## START RECORDED INFORMATION
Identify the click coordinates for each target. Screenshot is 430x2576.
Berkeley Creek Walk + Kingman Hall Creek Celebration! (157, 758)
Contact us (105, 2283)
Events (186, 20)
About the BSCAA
## END RECORDED INFORMATION
■ EXERCISE BRIEF
Write out all of the data above again, line for line, but add 79 to both numbers in every coordinate pair. Keep every other part the same, including any line that has no coordinates.

■ RESULT FOR THIS TASK
Identify the click coordinates for each target. Screenshot is 430x2576.
Berkeley Creek Walk + Kingman Hall Creek Celebration! (236, 837)
Contact us (184, 2362)
Events (265, 99)
About the BSCAA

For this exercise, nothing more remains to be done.